Elgin cops body cameras expected by summer

  • Michael Hutton is among eight police officers who are wearing body cameras for a pilot program in Elgin. The city accepted a $250,000 federal matching grant to purchase cameras for the entire department.

      Michael Hutton is among eight police officers who are wearing body cameras for a pilot program in Elgin. The city accepted a $250,000 federal matching grant to purchase cameras for the entire department. Laura Stoecker | Staff Photographer

 
 

Elgin police officers are expected to be equipped with body cameras by next summer.

The city council formally accepted last week a U.S. Department of Justice grant of up to $250,000, with the city kicking in an equivalent amount from police drug asset forfeiture funds. The city has until Sept. 30, 2017 to use the federal money, Cmdr. Ana Lalley said.

Seven Elgin officers -- down from eight after one was injured in an unrelated incident -- have been testing body cameras for a pilot program that kicked off in September, Lalley said.
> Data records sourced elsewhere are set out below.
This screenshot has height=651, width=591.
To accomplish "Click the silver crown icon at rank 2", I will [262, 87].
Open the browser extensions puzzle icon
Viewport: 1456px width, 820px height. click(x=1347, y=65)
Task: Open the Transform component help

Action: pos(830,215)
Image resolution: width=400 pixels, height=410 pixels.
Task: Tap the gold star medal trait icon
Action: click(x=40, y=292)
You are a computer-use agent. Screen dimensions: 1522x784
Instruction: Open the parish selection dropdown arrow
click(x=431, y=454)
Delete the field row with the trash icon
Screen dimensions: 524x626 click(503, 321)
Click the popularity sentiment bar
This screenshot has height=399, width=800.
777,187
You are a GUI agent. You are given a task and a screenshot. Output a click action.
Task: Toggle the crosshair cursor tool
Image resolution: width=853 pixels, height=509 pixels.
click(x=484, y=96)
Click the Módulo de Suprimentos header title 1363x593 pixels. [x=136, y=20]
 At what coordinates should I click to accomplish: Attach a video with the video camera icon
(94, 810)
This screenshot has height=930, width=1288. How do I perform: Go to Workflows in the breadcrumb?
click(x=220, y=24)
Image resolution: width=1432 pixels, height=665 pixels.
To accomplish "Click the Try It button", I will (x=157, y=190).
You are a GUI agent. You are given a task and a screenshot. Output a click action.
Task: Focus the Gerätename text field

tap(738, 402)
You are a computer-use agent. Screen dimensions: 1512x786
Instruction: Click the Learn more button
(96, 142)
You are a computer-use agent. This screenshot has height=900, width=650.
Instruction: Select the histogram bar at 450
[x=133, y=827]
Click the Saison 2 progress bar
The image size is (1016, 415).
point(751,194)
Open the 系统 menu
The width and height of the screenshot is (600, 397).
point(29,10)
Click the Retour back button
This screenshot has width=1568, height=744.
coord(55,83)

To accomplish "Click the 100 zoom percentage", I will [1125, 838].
Once the group is done between five and seven cameras there will be a formal presentation to police top brass, and possibly the city council, in February or March, Lalley said.

The city will put out a request for proposals before making purchases, she said. "Having them by summer is a realistic goal," she said.

Key policy decisions will include how to store video footage, how to handle Freedom of Information Act requests and myriad privacy issues.

"We still have to work our way through all this stuff. We're not rushing through anything," she said. "We are being thorough."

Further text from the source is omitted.